The documentary gets into why it was initially revelatory. We had a genre of horror storytelling about killer dolls. There were books, there was an episode of The Twilight Zone, and there were a handful of tries at movies, none of which truly treated the doll at their center as a living breathing character with quirks and personality traits. It still holds up, even despite the odd voodoo that transfers a human soul into the doll and the implication that the Chucky is slowly turning into a person as the movie goes, a trope the series immediately drops. The rest is great stuff: the premise of taking out the batteries, and yet he still moves! The idea of childhood wrapped around these toys which saves us from tedium but then take on a life beyond the scope of a child’s imagination. The next two movies follow more regularly how horror of the ’80s and ’90s had been more commonly developed, shot back to back, and with little advancement in the themes or central ideas, but from there, the series gets pretty novel in its concepts.

The height of the series is 1998’s Bride of Chucky. While Brad Dourif is a stable presence and a great voice for the killer doll, he works so much better given another doll to riff off of. The ingenious move here is to cast Jenniffer Tilly in a role with three layers. She plays herself, Chucky’s love interest Tiffany, and herself as possessed by Tiffany, and each performance has a new layer and thread to it. It’s an incredibly funny movie but also begins to say something interesting about transformation. This is followed by Seed of Chucky in 2014, which introduces a trans doll and continues a series thread of empathy in the face of terror. From there, we move into 2013’s Curse of Chucky, wherein Brad Dourif’s daughter, Fiona Dourif, plays a character in a wheelchair, battling a killer doll voiced by her real-life Dad. If you understand horror communities, you know why this connects and makes the whole cast a hit at conventions. Finally, at least as of now, we have Cult of Chucky in 2017, which finds ways to meaningfully modernize the series, leading into a TV series that counts as the first fresh start outside the original crew.
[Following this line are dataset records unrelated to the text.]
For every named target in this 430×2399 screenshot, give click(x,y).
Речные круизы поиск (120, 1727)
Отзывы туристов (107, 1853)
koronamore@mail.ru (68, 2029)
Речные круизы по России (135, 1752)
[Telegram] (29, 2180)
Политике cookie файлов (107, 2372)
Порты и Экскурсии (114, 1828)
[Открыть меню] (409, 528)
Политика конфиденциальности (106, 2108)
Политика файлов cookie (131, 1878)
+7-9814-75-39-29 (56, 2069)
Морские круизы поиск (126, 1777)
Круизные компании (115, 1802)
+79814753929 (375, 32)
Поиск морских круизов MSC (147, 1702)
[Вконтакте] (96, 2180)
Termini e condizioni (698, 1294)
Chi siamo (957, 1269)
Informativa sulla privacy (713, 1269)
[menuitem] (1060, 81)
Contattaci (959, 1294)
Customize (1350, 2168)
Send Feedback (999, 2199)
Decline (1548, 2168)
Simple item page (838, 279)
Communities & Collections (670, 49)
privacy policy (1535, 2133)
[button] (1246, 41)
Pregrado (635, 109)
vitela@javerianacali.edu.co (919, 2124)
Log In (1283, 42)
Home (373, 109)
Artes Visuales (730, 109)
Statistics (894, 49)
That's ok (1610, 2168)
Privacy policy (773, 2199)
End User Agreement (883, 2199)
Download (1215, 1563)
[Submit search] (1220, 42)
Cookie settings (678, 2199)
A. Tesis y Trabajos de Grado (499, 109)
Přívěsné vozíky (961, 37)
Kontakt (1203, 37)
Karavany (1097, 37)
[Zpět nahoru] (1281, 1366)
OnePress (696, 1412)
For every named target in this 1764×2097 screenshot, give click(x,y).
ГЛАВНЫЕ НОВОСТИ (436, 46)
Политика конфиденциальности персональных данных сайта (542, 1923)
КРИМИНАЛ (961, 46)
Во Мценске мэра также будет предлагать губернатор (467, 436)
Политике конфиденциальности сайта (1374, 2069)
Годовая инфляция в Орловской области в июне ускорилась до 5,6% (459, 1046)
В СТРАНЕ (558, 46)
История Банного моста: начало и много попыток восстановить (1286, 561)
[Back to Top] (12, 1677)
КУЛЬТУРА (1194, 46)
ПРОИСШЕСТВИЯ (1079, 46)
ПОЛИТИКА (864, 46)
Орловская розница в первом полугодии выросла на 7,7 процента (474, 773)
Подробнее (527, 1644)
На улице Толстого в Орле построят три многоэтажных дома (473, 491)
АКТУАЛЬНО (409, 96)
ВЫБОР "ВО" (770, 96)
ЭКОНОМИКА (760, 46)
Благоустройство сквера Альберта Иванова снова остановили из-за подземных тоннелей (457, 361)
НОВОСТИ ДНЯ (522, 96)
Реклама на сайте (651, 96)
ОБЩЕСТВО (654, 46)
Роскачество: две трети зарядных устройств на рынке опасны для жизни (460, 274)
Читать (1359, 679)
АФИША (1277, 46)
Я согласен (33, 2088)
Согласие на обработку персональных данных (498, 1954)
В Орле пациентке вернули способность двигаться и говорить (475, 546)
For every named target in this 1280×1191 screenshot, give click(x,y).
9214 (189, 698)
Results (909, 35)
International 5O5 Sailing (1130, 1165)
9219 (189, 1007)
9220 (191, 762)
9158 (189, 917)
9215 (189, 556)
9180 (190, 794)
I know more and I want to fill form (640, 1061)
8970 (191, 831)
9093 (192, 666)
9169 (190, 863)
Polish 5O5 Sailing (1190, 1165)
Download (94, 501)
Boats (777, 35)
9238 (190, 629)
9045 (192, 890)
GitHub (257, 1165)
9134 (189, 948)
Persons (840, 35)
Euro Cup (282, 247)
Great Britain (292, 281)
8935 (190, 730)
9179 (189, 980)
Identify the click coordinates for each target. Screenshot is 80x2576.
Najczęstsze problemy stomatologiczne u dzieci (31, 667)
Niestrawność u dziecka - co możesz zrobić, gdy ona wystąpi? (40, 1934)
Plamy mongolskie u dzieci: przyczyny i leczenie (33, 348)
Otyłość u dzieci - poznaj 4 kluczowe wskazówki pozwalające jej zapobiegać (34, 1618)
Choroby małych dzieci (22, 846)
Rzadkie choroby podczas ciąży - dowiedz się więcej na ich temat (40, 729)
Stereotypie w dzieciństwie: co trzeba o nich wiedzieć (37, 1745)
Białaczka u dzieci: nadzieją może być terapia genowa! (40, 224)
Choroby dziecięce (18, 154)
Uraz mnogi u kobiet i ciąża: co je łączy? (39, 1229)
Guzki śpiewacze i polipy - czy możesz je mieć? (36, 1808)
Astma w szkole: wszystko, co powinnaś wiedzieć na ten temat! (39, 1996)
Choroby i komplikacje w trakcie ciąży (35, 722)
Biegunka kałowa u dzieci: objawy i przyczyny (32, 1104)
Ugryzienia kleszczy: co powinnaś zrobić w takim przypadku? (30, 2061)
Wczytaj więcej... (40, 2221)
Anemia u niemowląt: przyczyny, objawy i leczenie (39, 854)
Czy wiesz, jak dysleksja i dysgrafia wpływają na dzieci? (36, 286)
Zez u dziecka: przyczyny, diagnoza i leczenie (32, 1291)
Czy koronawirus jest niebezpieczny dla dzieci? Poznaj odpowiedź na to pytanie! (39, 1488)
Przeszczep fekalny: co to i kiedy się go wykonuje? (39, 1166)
The whole project, from that very first iteration to the final movie, was Don Mancini’s baby. It makes sense that the cast and crew developed a familial bond over this time. The documentary spends precious time with all of them, reflecting on the movies, sure, but most importantly the ways that producing this series of horror movies has connected them as people. We begin to get a fuller picture of what this means to the horror community and why we watch extended horror series. They provide us some comfort in returning to these dreams that have always been with us. We begin to feel the way the cast does, that we’ve essentially grown up around a whole series of horror movies. It becomes generationally significant. What begins as a self-contained story expands and adds new characters and context to a beloved scenario. We grow and so does the series. It starts to explore parenthood. The passage of time between the thirty years from when the series was introduced and how it has been developed. It is meant to be passed on. And because the series didn’t change writers, like most horror franchises do, there is a sense of continuity there, which allows for a straightforward documentary that presents the entire run of movies as one developed project. We remember joking with our parents, putting dolls out in precarious positions. Just as I have now passed it on to my daughter. It has gone over the same way. At this very moment, sitting in the chair across from me is my daughter’s doll, which seems to move freely around the house every day. The circle of horror is now complete.